Oh, I've discarded a great many [poems]. And occasionally I've discarded and then resurrected. I would find a crumpled yellow ball of paper in the wastebasket, in the morning, and open it to see what the hell I'd been up to; and occasionally it was something that needed only a very slight change to be brought off, which I'd missed the day before.

CONRAD AIKEN

interview, The Paris Review, winter-spring 1968

Tags: Conrad Aiken


I think without writing I would feel completely useless.

SAM SHEPARD

The Observer, March 20, 2010

Tags: Sam Shepard


Writing books is the closest men ever come to childbearing.

NORMAN MAILER

The New York Times Book Review, September 17, 1965

Tags: Norman Mailer


In a very real way, one writes a story to find out what happens in it. Before it is written it sits in the mind like a piece of overheard gossip or a bit of intriguing tattle. The story process is like taking up such a piece of gossip, hunting down the people actually involved, questioning them, finding out what really occurred, and visiting pertinent locations.
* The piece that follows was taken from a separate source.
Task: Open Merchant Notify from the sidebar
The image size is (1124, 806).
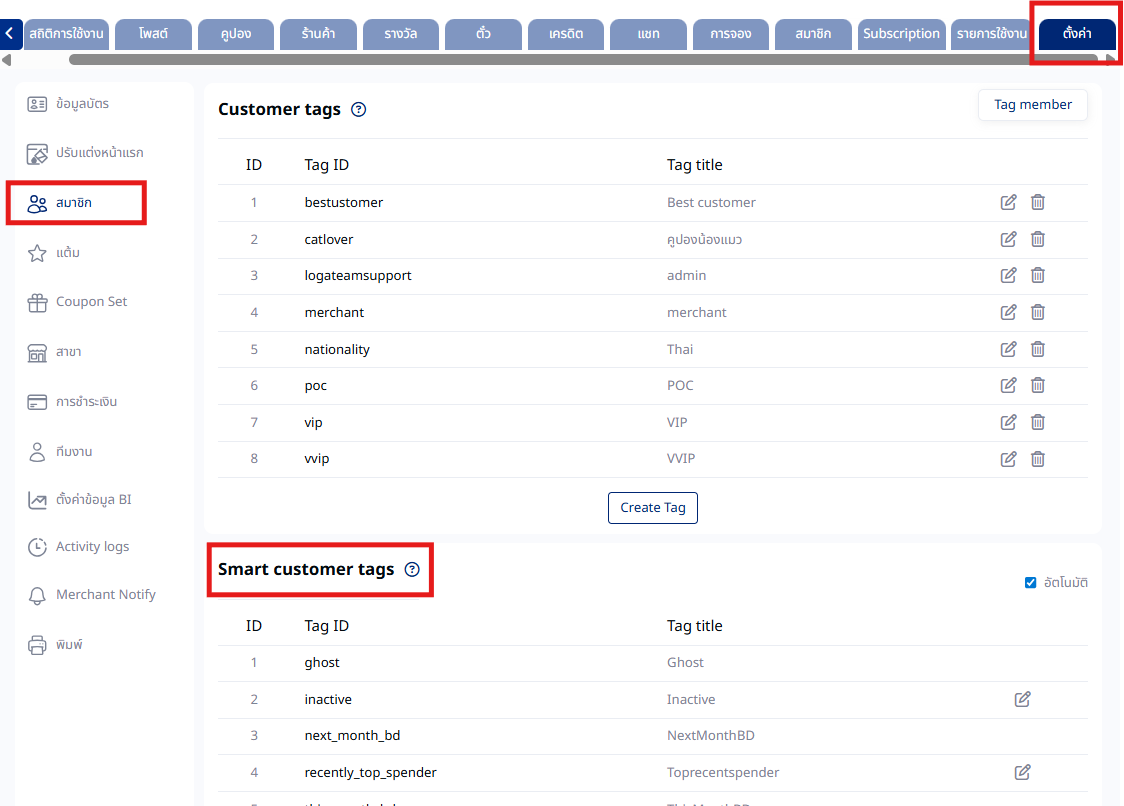Action: pos(105,595)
As with gossip, you can't be too surprised if important things turn up that were left out of the first-heard version entirely; or if points initially made much of turn out to have been distorted, or simply not to have happened at all.

SAMUEL R. DELANY

The Jewel-Hinged Jaw


The easier a thing is to write then the more the writer gets paid for writing it. (And vice versa: ask the poets at the bus stop.)

MARTIN AMIS

The Information


To turn experience into speech -- that is, to classify, to categorize, to conceptualize, to grammarize, to syntactify it -- is always a betrayal of experience, a falsification of it; but only so betrayed can it be dealt with at all, and only in so dealing with it did I ever feel a man, alive and kicking.

JOHN BARTH

The End of the Road

Tags: John Barth


The factors controlling a writer's popularity are as mysterious and ultimately as unknowable as the number of stars in the sky.

SAMUEL R. DELANY

interview, SF Site, April 2001

Tags: Samuel R. Delany


Should novels generally be 600 pages? No, they should not. Half of writing, maybe 3/4 of writing, is editing. This seems to be a thing that has not gotten through to them. It's my impression that you could get rid of half of most of these books. These people are not good enough to be this long, but they're apparently also not good enough to be shorter.